Republican legislative leaders have lost all sense of shame with their 11th-hour bill to roll back voting rights in Florida. The legislation is so disgraceful it is no wonder a Republican-led House committee debated the bill for all of 6 minutes Friday before silencing public comment and approving the bill along party lines. This fast-moving train needs to be stopped cold.
The legislation moving through the Senate and House is breathtaking for its naked grab for power. The Senate bill, SB 956, and its companion legislation moving through the House would make it harder for voters to have their voices heard and easier for the major political parties to manipulate the outcome of the electoral process. It would ban retirement center and neighborhood association cards from the forms of identification now acceptable to vote. So much for seniors who do not drive and whose military days are far behind them. Voters who moved 29 days before an election would be forced to cast a provisional ballot rather than a regular one. Third-party groups that register voters would have to submit new voter registration applications as soon as 48 hours after the form was completed.

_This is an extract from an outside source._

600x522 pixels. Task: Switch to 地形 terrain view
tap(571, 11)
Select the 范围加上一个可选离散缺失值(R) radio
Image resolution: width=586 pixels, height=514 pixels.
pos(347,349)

The bill would make it harder for a citizens' referendum to reach the ballot and easier for elected officials to keep one off. It would limit who could act as a poll watcher to political parties and candidates and create a gag zone outside polling places that bars voters from speaking to the press or elections observers. The effect would be to make it harder for voters to report voting irregularities at the polls — at the same time the legislation would encourage the major parties and candidates to use political slush funds to further their agendas. The bill would make it easier for the state to declare a winner in an election where the votes were not fully counted. And the authority to recount any federal, state or multicounty election — which rests now with the governor and two members of the Cabinet, all of whom are elected statewide — would fall to the secretary of state, who is appointed by the governor.
No wonder Republican leaders quietly waited until week seven of the nine-week session to spring this stew of every bad election idea they could imagine. Coming after the large turnout in the November presidential elections, where Democrats voted in surprising numbers, the move looks like nothing more than a scheme by the Republicans who have power in Tallahassee to cling onto it.